M and the boys are asleep, and I’m hoping I can sleep soon, but I’m not especially hopeful. This weekend looks large and dangerous. Tomorrow’s high temperature is only twenty-eight, a scenario more conducive to Christmas vacation than spring break. We talked about driving down to Chicago, but we did the waterpark last week, and the kids and I barely survived, so we should probably take this weekend a bit easier. However, if we only hang around the house, the kids will either play video games for seventeen hours in a row or inflict bodily harm on each other approximately every twenty minutes. We can’t win. Maybe we can take them to a film or whatever, but I’ll feel guilty about dropping all the cash. Hm. I suppose there are worse scenarios, of course, but I hate when weekends are a drag.
Hope emerged today. I skipped basketball and hit the coffee shop by 8:15AM or so. I revised chapters one and three of the dissertation. Both look like they’re in decent shape, and I’ll hand them back to my advisor at a Tuesday meeting. Chapter two is a bit trickier. I have to read through her notes again if I want to make progress this weekend. I’m torn on how to spend my time the next three days. On one hand, if I haul ass on the writing I could probably hand in a draft of chapter two as well on Tuesday. On the other hand M and the kids leave for Florida Wednesday, so I’ll have Thursday to work through chapter two’s revisions. I don’t know. I don’t think I want to work on the paper at home, though. The kids become too confused by my working at the dining room table when they want to hang out. If I can sneak out for an hour or two, I’ll think about it. Maybe not. Monday already looks like a motherfucker. I need to grade papers in the morning, hit the office in the afternoon, and teach all night. Tuesday is only a little better. Wednesday morning M and the kids leave. I’m resenting the dissertation today, although I’m happy with my progress. I guess I just don’t see how the dissertation has made me a smarter or wiser person. I would have been better served by reading on my own. You know how it is.
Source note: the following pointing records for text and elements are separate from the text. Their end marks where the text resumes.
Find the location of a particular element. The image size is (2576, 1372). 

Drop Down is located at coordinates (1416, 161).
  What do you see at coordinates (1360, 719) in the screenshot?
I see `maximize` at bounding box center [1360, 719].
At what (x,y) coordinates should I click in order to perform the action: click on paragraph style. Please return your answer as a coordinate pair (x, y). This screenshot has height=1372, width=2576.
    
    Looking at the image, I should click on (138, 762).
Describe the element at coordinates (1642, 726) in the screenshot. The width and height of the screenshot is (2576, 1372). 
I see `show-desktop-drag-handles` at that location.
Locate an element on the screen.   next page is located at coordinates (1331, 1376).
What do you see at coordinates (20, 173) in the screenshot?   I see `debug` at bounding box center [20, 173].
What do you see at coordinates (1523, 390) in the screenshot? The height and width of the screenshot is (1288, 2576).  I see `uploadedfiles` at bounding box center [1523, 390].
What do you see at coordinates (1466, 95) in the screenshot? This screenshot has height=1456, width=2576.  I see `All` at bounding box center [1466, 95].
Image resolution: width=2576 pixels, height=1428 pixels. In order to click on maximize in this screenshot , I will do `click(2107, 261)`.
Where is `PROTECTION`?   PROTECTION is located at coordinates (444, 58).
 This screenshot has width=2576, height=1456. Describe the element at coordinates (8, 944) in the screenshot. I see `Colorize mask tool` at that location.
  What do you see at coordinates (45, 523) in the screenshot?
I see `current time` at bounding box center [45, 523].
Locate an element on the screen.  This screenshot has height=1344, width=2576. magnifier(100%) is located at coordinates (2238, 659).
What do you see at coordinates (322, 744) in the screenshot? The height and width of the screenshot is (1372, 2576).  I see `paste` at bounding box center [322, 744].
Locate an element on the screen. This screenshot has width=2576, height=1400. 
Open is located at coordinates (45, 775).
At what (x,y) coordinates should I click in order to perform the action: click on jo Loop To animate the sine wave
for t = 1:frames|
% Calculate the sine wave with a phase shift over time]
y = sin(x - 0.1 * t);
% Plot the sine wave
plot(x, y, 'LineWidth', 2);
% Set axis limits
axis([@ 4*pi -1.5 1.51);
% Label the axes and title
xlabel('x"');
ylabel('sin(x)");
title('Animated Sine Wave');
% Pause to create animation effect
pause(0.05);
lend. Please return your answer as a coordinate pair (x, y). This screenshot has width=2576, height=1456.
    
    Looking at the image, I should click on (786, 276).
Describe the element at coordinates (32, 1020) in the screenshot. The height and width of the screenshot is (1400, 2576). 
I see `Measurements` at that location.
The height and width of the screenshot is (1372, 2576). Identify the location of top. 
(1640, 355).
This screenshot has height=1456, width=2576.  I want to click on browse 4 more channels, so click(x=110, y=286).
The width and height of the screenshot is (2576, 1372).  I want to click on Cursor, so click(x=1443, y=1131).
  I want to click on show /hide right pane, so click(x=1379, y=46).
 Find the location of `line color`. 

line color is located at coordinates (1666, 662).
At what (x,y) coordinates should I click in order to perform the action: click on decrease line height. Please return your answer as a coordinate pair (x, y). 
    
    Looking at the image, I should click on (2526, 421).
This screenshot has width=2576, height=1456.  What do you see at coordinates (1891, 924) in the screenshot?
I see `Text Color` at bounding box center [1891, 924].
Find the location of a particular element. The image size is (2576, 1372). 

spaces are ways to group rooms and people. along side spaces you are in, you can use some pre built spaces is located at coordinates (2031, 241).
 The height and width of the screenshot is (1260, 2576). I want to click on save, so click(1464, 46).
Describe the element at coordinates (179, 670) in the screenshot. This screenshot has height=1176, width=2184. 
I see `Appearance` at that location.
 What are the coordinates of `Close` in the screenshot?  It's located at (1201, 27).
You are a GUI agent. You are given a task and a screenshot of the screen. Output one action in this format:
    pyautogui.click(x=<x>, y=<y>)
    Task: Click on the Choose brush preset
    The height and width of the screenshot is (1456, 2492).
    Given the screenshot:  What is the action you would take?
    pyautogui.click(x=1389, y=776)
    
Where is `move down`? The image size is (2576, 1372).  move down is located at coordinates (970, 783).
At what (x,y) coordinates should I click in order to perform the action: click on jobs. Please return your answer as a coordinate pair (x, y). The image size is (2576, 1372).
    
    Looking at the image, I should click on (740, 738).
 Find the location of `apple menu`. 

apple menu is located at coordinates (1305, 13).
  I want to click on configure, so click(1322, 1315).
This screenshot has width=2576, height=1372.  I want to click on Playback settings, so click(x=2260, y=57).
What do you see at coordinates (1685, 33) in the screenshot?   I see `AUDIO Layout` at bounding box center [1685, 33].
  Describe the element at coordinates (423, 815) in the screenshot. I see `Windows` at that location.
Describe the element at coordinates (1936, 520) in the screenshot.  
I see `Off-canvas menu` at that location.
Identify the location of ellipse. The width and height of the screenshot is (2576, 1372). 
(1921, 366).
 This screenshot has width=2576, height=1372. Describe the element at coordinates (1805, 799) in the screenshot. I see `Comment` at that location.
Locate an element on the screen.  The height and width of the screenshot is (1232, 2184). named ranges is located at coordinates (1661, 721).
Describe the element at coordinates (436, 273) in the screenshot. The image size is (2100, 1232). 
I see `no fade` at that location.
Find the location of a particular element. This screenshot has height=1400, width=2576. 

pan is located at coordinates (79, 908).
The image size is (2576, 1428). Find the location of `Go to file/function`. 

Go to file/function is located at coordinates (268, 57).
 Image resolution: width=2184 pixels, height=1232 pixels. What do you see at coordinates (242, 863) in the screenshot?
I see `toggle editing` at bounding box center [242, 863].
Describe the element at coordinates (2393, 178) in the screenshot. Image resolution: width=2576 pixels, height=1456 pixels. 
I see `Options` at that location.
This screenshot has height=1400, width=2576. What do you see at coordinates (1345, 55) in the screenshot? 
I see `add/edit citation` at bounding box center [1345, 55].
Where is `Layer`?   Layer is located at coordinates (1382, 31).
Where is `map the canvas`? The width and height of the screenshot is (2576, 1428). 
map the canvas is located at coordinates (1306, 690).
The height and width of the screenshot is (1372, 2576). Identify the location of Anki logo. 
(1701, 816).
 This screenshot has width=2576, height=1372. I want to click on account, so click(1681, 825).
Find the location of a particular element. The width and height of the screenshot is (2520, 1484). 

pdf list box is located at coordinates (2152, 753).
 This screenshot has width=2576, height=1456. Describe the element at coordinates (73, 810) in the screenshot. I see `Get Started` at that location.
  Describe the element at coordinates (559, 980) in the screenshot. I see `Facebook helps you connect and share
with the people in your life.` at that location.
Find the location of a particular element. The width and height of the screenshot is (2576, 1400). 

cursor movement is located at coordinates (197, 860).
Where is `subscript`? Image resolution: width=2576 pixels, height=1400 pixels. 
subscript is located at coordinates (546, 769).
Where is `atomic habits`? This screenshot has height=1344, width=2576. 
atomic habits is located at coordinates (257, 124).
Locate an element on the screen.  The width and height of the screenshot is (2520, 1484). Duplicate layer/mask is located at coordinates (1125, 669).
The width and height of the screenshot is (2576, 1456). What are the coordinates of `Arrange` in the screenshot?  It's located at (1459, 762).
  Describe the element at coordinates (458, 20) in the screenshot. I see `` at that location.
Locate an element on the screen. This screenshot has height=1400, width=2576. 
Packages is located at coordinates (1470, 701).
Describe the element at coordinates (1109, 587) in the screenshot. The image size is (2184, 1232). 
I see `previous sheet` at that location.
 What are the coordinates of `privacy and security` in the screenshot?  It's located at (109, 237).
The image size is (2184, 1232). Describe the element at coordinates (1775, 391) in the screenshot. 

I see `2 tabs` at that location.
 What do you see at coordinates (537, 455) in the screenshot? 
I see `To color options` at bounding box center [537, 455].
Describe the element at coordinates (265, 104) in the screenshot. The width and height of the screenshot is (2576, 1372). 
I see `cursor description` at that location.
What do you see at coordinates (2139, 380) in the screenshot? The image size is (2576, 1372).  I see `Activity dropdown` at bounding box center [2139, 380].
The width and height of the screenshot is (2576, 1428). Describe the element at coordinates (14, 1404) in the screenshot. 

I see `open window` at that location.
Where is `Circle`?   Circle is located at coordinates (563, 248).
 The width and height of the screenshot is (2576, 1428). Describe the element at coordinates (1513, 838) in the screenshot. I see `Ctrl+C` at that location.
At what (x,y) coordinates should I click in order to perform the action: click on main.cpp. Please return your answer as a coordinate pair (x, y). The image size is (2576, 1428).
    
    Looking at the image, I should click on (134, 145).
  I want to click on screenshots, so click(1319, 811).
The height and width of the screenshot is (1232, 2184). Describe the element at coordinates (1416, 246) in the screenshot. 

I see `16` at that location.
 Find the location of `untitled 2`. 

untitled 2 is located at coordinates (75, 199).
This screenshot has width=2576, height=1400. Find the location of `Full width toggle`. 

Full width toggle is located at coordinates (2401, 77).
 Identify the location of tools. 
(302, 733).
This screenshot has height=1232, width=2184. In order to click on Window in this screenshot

Ten Bullet Post…here we go…
* I feel fat about seventeen hours of every day lately. I need to eat better. My stomach churns a lot. Stupid diet coke.
* I haven’t meditated regularly, either. Tomorrow! I swear! I need it.
* A few minutes ago I finished a re-reading of Klosterman’s “Killing Yourself to Live”. I liked the book better the second time around. I’m skipping around through Ha Jin and Murikami’s short stories. I’m tempted to pick up another of the Murikami novels.
* finished watching the documentary on eastern philosophy. I’m glad I watched the film, but I’m still not sure I could explain Shinto or Confucianism very well.
* Last Monday I stopped at a Barnes on Noble, on my wake to teach, and read the first twenty pages of Nietzsche’s “Thus Spake Zarathustra”. I hadn’t picked up Nietzsche since I was a college student, and everyone knows a college student reading Nietzsche is wasting his time and trying to look cool. On Monday, though, I found the book fascinating. I’d rather read Nietzsche then work on my dissertation.
* Maybe tomorrow I’ll clean something or cook something new. I always feel better when I do one or the other.
* M received an email from a fairly large national magazine expressing some interest in publishing one or more of her scavenger hunts. Wow…good for her.
* Today I bought new headphones for my mp3 player. They felt like a decadent extravagance, but they’re way more comfortable than the tiny ear-headphones, and I’m thinking Italy when I make a purchase of this nature.
* Speaking of Italy, my birth certificate finally arrived. Forty bucks! I can’t believe I paid that much to prove I’m alive. Again, I’m trying to frame this as a very small fee I can pay to facilitate an otherwise free trip to Italy. Thank God we’re not totally broke.
* M is snoring as we speak. I hope I can get some sleep tonight. Melatonin, anyone?